Besides, I don’t even know if I snore. I’m asleep while doing it, if I am in fact guilty of doing so.

One more person to talk about, but he was not aboard a bus. I met him at the terminal in Washington D.C., where again I had a layover. He stood about 6’2”, had sandy blond hair cut military style and was dressed in a striped tee shirt and jeans. He followed me outside and asked if I might have a cigarette, and then he told me his tale.

He was in Afghanistan when he got word that his mother had died a month ago. It took the Army and the Red Cross two weeks to release him of his combat obligations and return him stateside, to his port of entry – the military base he had shipped out from. After two weeks of out-processing, turning in all of his military gear, he was back on the streets and trying to get home via Greyhound. He had virtually no money to his name and unexpressed grief in his heart.

I had bought a carton of cigarettes to give away as gifts to my Chinese friends. As he told me his tale, omitting the obvious – that he would still have post traumatic stress syndrome to deal with, along with getting reacclimated back into American society, all while dealing with the loss of his mother, I thought that one of my Chinese friends is going to have to live without receiving a pack of American cigarettes. He talked on while I unzipped my duffel bag, dug around and gave him a pack. He broke down and cried. It seems my simple act of kindness touched him, reducing him to tears.
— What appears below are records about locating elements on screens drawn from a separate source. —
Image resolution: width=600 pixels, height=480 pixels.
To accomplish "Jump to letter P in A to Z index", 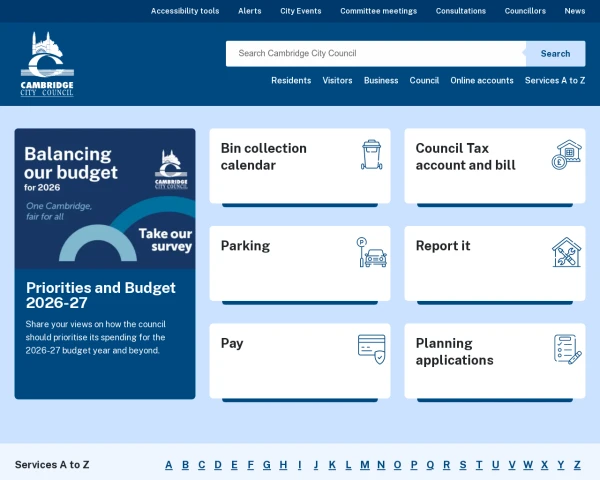I will (413, 465).
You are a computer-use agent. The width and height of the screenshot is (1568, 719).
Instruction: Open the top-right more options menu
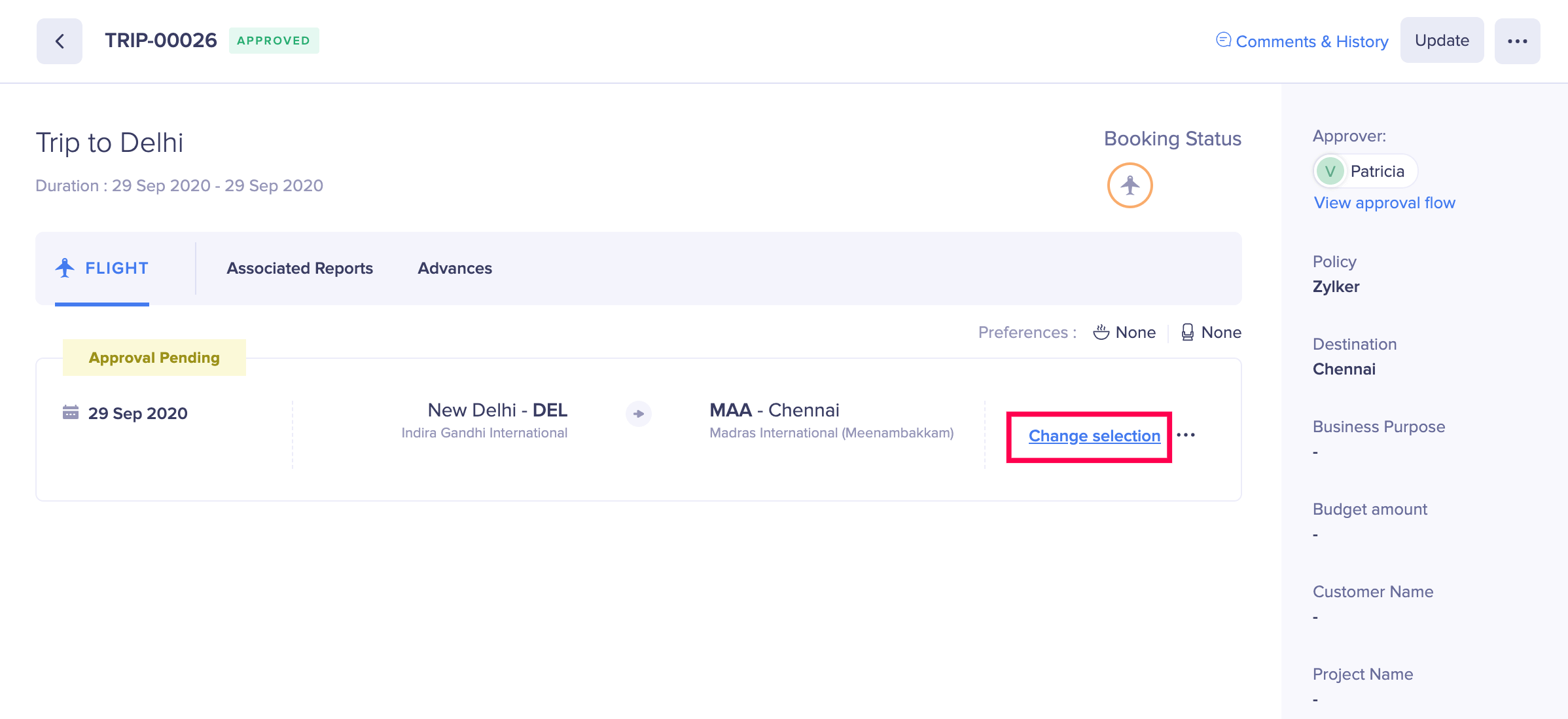tap(1517, 41)
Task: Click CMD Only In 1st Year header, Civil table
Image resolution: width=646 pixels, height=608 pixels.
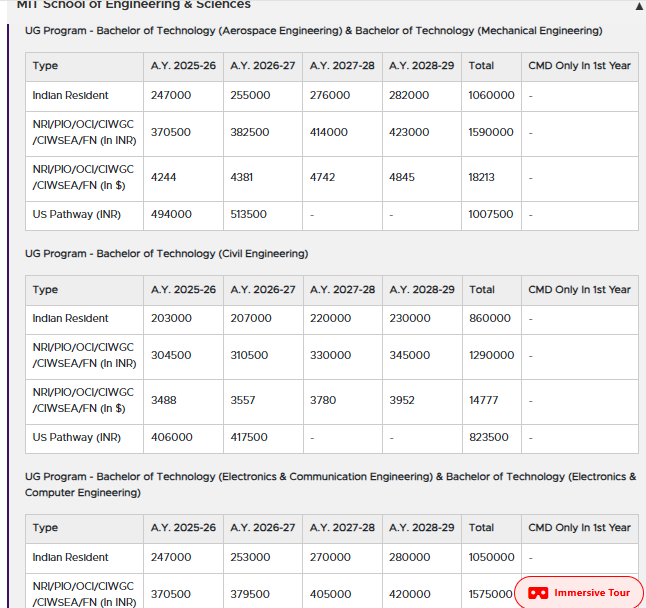Action: [x=579, y=290]
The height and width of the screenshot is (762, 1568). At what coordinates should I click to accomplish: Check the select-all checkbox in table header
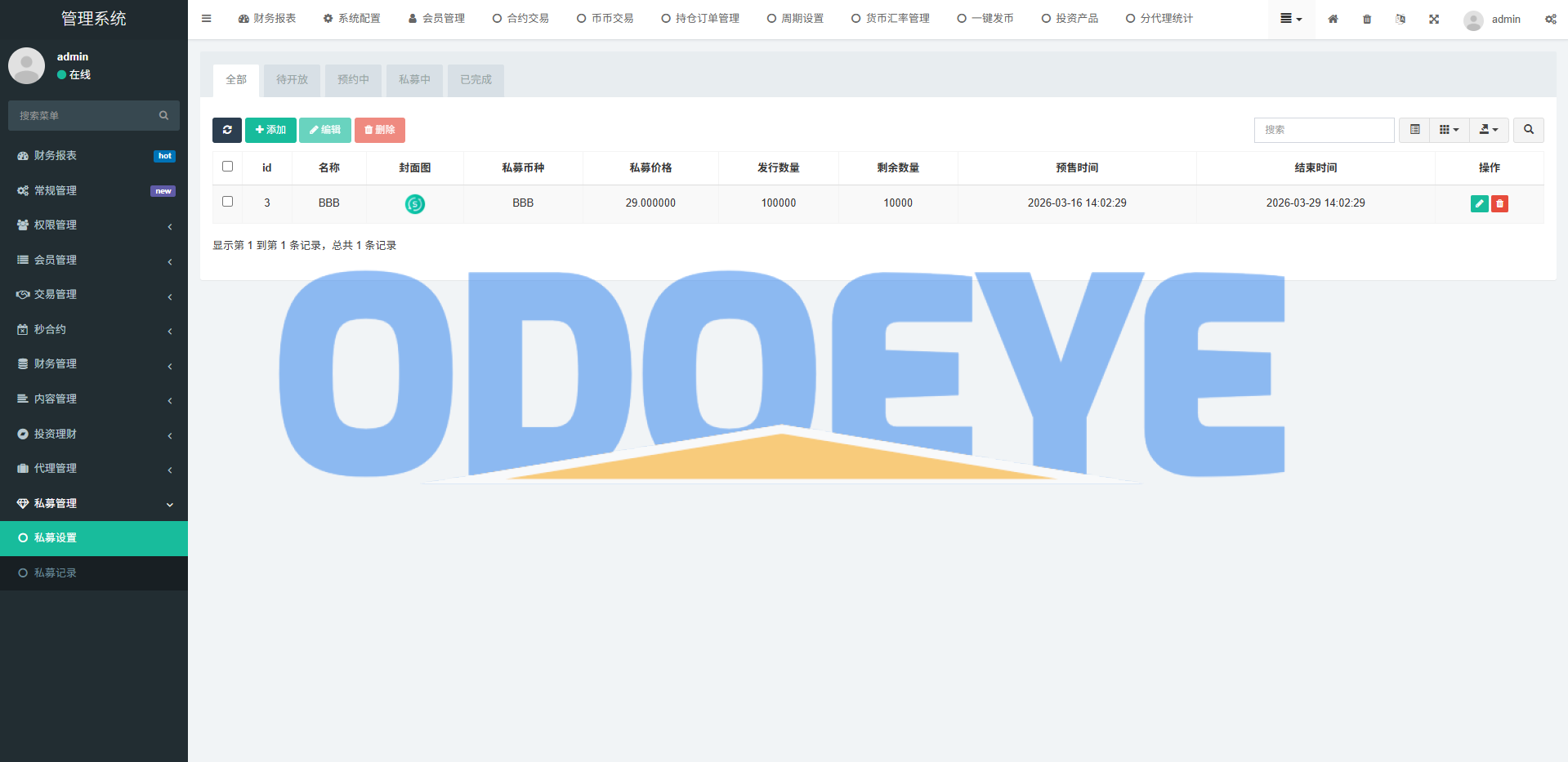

I leave you with that image. And with the thought that there are all kinds of people in America. We don’t know their story, their deeds, their pain, or their joy. All across the nation, people brush by each other daily and sometimes we see, sometimes we listen and sometimes we even make a connection.

Each of these travelers made an impression on me. Others, whose faces I recall but whose names go unknown, continue to live their lives and be remarkable in their way. At least I hope they do. They helped make this road trip a memorable experience for me.